Problem statement. Locate every line in the data that contains the string "pyautogui" and copy each of those lines in full. Case counts.

Supplied information.
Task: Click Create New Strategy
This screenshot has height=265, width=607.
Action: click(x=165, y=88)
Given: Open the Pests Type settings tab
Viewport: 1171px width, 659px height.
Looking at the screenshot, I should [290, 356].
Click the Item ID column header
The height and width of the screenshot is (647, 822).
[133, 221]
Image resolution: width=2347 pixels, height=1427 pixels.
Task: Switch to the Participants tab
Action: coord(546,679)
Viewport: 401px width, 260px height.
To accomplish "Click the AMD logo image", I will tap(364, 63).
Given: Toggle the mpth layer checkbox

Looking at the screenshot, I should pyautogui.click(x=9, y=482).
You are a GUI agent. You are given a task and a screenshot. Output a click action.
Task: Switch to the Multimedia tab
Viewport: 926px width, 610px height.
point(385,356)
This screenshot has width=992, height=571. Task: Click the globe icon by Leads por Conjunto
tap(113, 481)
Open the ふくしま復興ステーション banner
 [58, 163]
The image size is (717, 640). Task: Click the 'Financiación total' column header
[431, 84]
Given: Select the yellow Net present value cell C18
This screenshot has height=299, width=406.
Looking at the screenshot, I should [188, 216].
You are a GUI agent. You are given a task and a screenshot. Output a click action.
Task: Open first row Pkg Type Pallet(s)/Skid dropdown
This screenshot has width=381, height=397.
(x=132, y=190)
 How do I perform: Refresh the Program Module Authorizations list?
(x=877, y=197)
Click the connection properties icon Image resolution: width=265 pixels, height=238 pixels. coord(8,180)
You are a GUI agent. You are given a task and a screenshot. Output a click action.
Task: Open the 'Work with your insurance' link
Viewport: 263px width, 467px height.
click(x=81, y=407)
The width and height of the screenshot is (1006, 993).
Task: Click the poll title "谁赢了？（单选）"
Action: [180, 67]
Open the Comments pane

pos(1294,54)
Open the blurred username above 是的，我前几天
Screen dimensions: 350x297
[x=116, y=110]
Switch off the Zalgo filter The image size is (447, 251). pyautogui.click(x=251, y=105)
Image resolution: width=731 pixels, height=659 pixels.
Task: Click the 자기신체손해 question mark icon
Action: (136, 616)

Full answer.
Looking at the screenshot, I should pyautogui.click(x=9, y=482).
Switch off the Zalgo filter The image size is (447, 251). pyautogui.click(x=251, y=105)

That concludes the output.